J’avais un beau ballon rouge met en scène les dix dernières années de la vie de Margherita Cagol, de 1965 à 1975, fondatrice avec son mari Renato Curcio du groupe terroriste italien d’extrême gauche : Les brigades rouges. Créé en Italie par Angela Dematté et mis en scène par Michel Didym, le directeur du Théâtre de la Manufacture de Nancy, le texte permet à Richard Bohringer et à sa fille Romane, seuls sur scène, d’interpréter les relations conflictuelles entre un père et sa fille et la façon dont cette dernière passe irrémédiablement, sous le regard impuissant de son père, de la foi catholique à l’imprécation « révolutionnaire ».
La pièce est le pendant féminin de la création de Jérôme Richer, Naissance de la violence (2004), mise en scène au théâtre du Centaure par Martin Engler en octobre 2011 (d’Land du 7.10.2011). Celle-ci partait des mémoires de Renato Curcio publiées en Italie en 1993 (A viso aperto). Angela Dematté a préféré se concentrer sur ce que l’on savait de son épouse, Margherita Cagol, née comme elle à Trente, dans le nord de l’Italie, élevée comme elle dans la foi catholique, mais morte en « communiste combattante » à trente ans, dans une fusillade avec la police, à un âge où Angela Dematté, près de quarante ans plus tard, connaît la consécration artistique. Le texte a en effet obtenu en 2009 le prestigieux prix du théâtre italien Premio Riccione. Il est le double produit d’une série de lectures et de recherches sur les origines et le développement des « années de plomb » en Italie (notamment l’enquête biographique de la journaliste italienne Stefania Podda, Nome di Battaglia, Mara, 2007) et des relations personnelles d’Angela Dematté avec son propre père. Ce qui donne à la pièce une résonance permanente en dépit de son inscription dans un contexte historique et politique incompréhensible pour un adolescent d’aujourd’hui.

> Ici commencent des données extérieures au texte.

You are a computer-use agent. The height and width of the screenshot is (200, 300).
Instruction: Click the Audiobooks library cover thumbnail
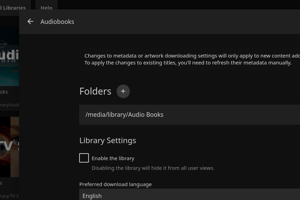(9, 56)
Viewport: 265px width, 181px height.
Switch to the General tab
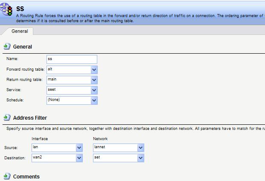click(x=20, y=31)
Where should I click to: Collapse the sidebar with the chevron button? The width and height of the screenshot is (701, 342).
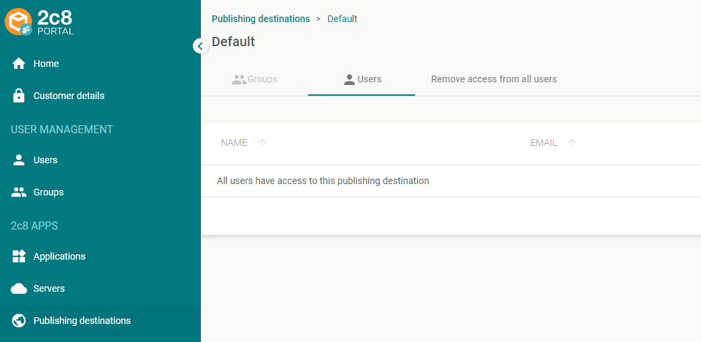coord(200,46)
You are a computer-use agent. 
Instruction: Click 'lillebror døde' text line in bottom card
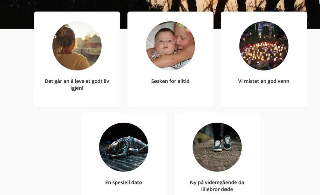pyautogui.click(x=217, y=189)
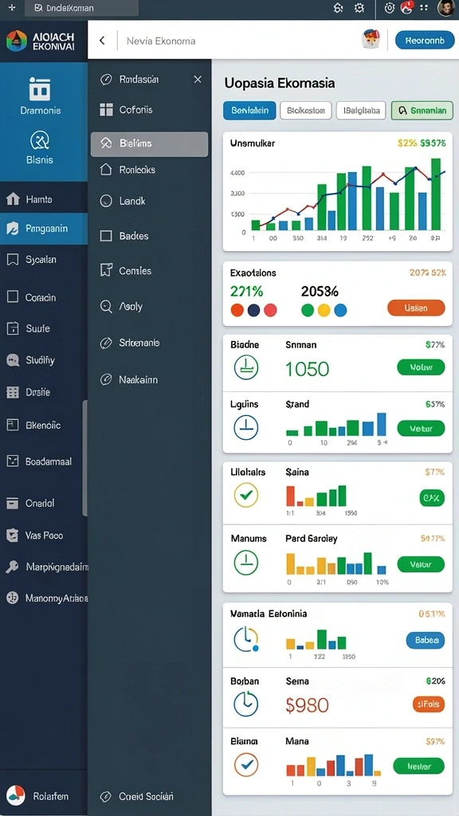Open Hamte home icon in sidebar
459x816 pixels.
[13, 198]
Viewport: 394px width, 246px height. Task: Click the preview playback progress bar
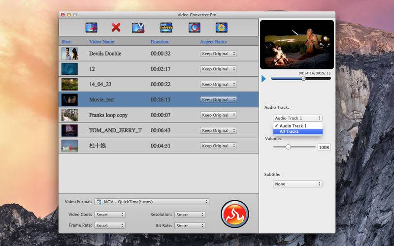click(x=300, y=78)
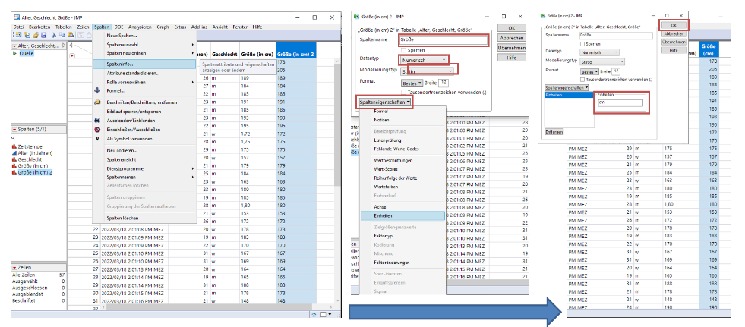The width and height of the screenshot is (745, 327).
Task: Open the Spalteneigenschaften dropdown in middle dialog
Action: (384, 101)
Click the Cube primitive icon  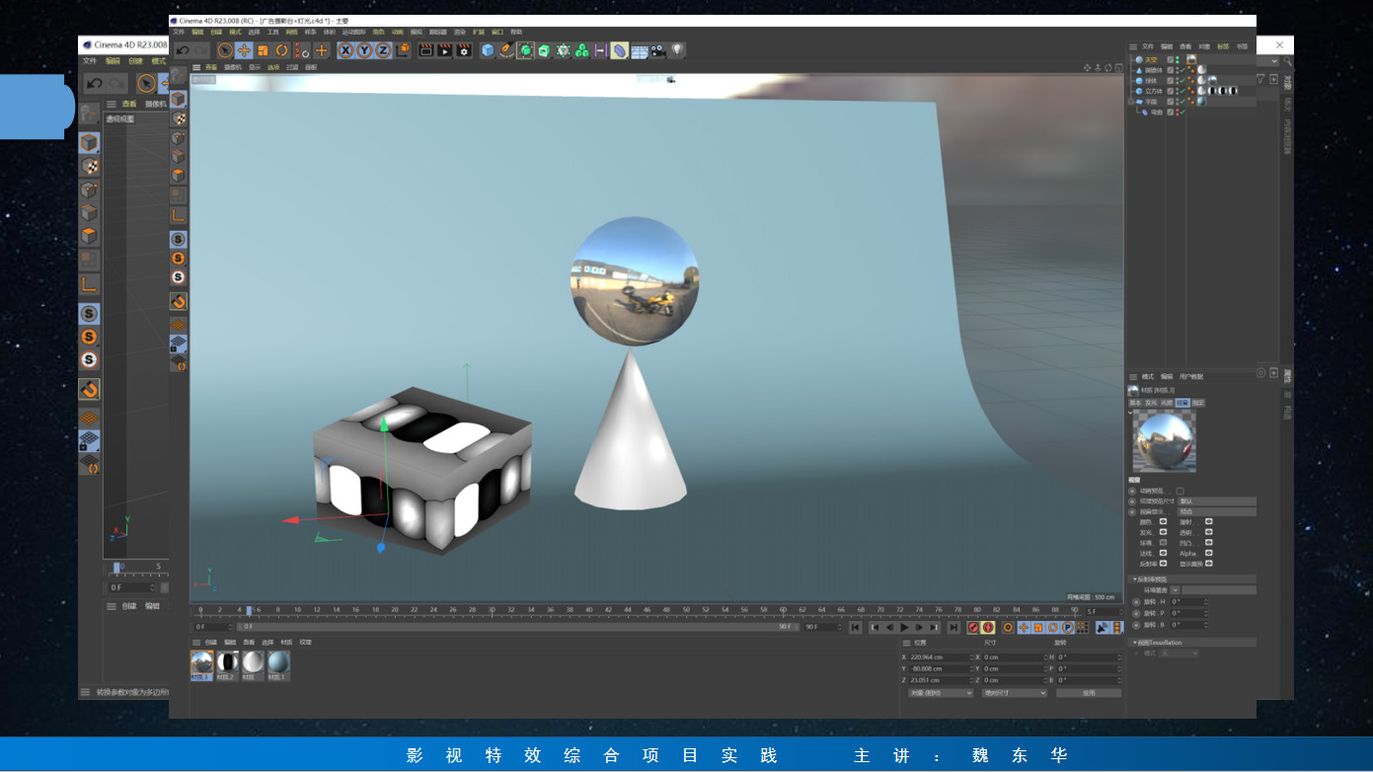tap(488, 50)
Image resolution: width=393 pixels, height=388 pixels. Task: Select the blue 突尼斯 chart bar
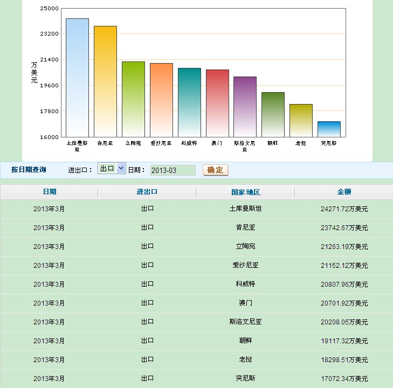(x=329, y=129)
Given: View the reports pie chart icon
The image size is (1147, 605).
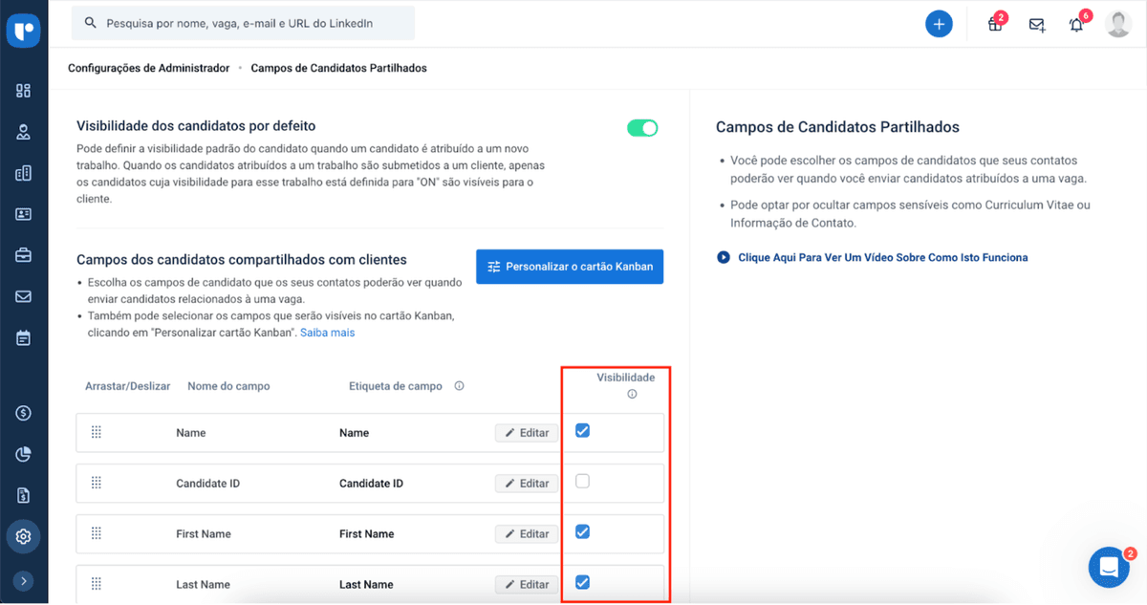Looking at the screenshot, I should [24, 454].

Michel Didym et son équipe ont su utiliser avec habileté le décalage entre la saturation du discours politique et l’émotion qui naît de la mise en forme des relations entre un père et sa fille. Cela donne un dispositif simple qui permet au regard du spectateur de glisser, comme dans un travelling cinématographique, du salon à la cuisine, de la cuisine à la chambre, de l’espace du père à celui de la jeune fille, de la morale pragmatique du premier à l’enfermement doctrinal de la seconde. La cuisine est l’espace intermédiaire des rencontres électriques et de la proximité affective.
Le trop plein politique et subversif de la jeunesse de l’époque est rendu par un minimum de détails : quelques images de la guerre du Vietnam, un portrait de Mick Jagger, des flashs d’information à la radio, une chanson de Dalida (la reprise italienne du célèbre tube de Cher, Bang Bang, remis au goût du jour il y a quelques années par Tarantino via Nancy Sinatra). Il y a à l’évidence, dans la fuite en avant « révolutionnaire » de Margherita Cagol et des étudiants exaltés de l’époque, imprégnés d’idéologie tiers-mondiste et de folklore maoïste, une pulsion régressive et un refus de grandir.

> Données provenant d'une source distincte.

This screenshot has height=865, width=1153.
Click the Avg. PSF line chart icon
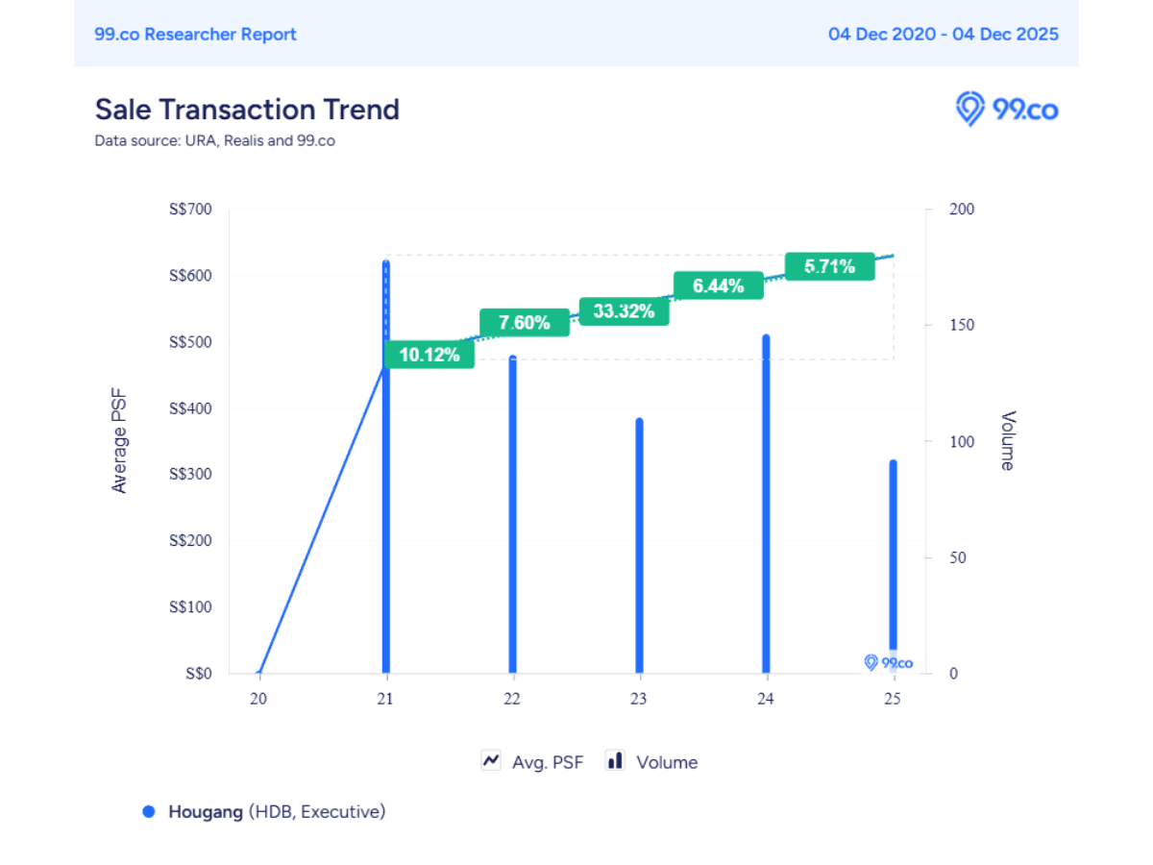[491, 760]
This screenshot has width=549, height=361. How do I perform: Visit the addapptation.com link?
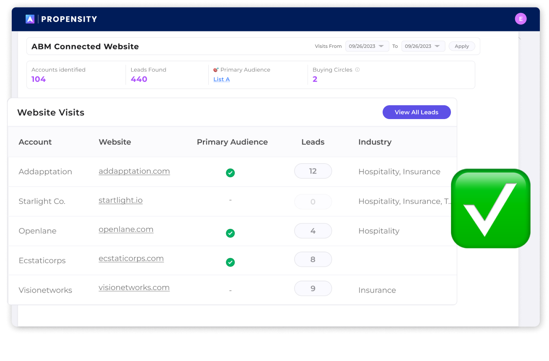134,171
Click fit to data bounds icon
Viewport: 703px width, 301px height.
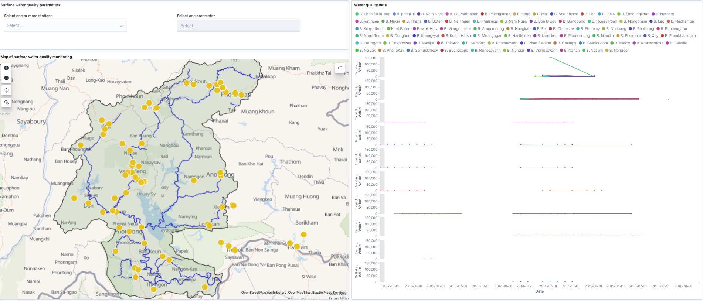(x=6, y=90)
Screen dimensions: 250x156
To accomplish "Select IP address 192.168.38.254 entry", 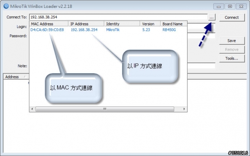I will click(x=84, y=30).
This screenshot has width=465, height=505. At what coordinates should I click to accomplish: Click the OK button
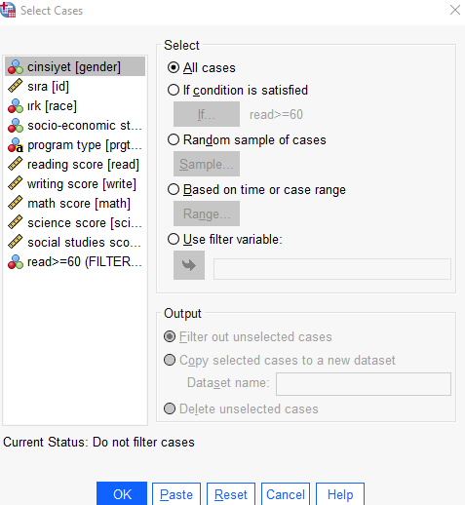tap(122, 494)
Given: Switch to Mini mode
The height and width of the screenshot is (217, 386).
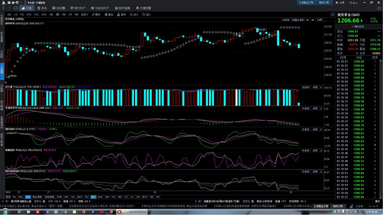Looking at the screenshot, I should (353, 2).
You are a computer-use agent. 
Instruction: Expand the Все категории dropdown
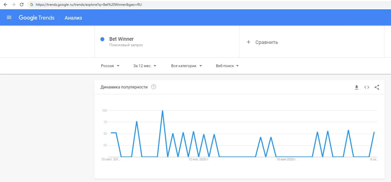(x=186, y=66)
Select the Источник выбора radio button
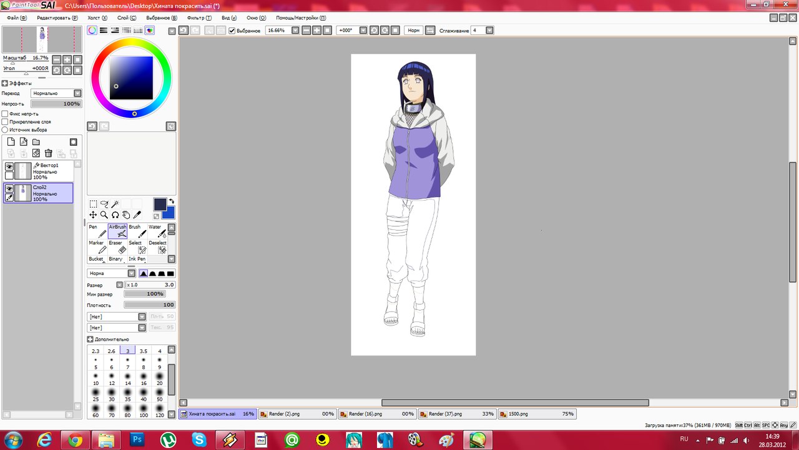Viewport: 799px width, 450px height. point(5,130)
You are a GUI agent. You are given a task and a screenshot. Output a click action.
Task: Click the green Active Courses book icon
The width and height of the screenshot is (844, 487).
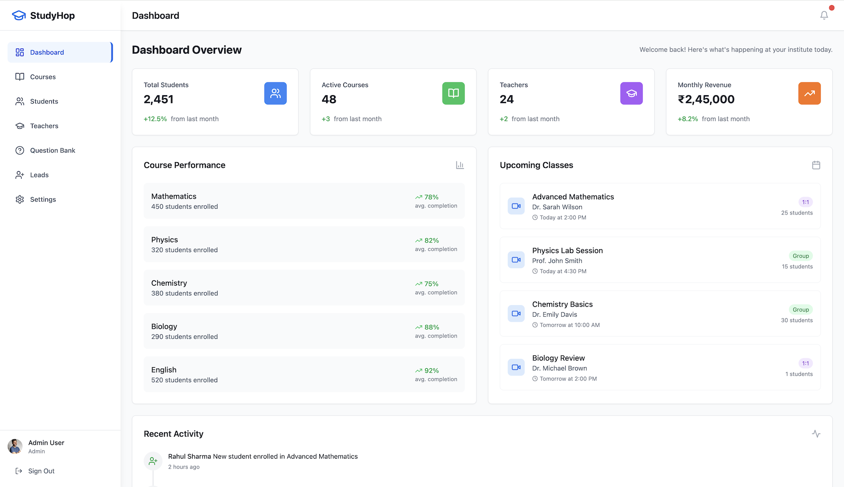453,93
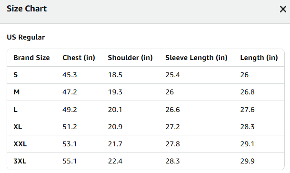
Task: Select the XXL size row label
Action: coord(20,144)
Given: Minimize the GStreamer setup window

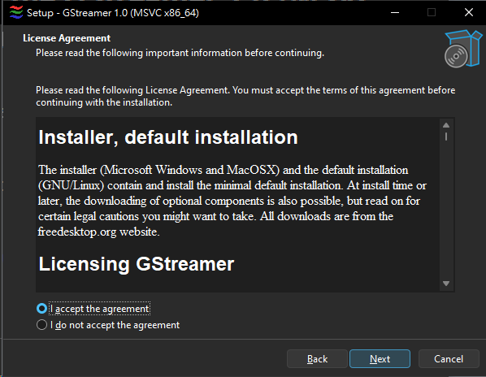Looking at the screenshot, I should [394, 12].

Ce serait une erreur grossière et un scandale moral d’en faire des « héros » ou des figures nostalgiques de l’engagement politique des années 1970. Ce n’est bien évidemment pas l’intention de Dematté et de Didym, ni celle des acteurs. Romane Bohringer interprète de manière très convaincante une jeune femme sensible et proche de son père qui passe progressivement d’un enfermement à l’autre, au point de s’éloigner complètement de lui. Richard Bohringer est touchant dans le rôle d’un père bonhomme et pragmatique rappelant désespérément à sa fille comment la beauté de la vie est le produit simple et quotidien des petits gestes d’amour et d’affection envers les siens et les autres. Le texte original alterne les dialogues des personnages, écrits en dialecte de Trente (langue de la mémoire familiale et des complicités affectives) et l’italien des lettres véridiques écrites par Margherita Cagol à sa famille, puis l’italien officiel et fossilisé des communiqués délirants des Brigades rouges. Le texte français ne pouvait pas traduire ces tensions subtiles, mais la justesse de ton et l’énergie des acteurs, couplés au dispositif scénique, les compensent de manière très convaincante.
Le rêve final en forme de prémonition politique où le meurtre symbolique du père annonce l’assassinat réel du père de la nation (Aldo Moro) est un moment très émouvant. Il permet de deviner derrière le drame d’une Italie inutilement endeuillée la dérive d’une jeune fille qui échappe à l’amour de son père au point de le contraindre à accepter de la perdre avant qu’elle ne le perde.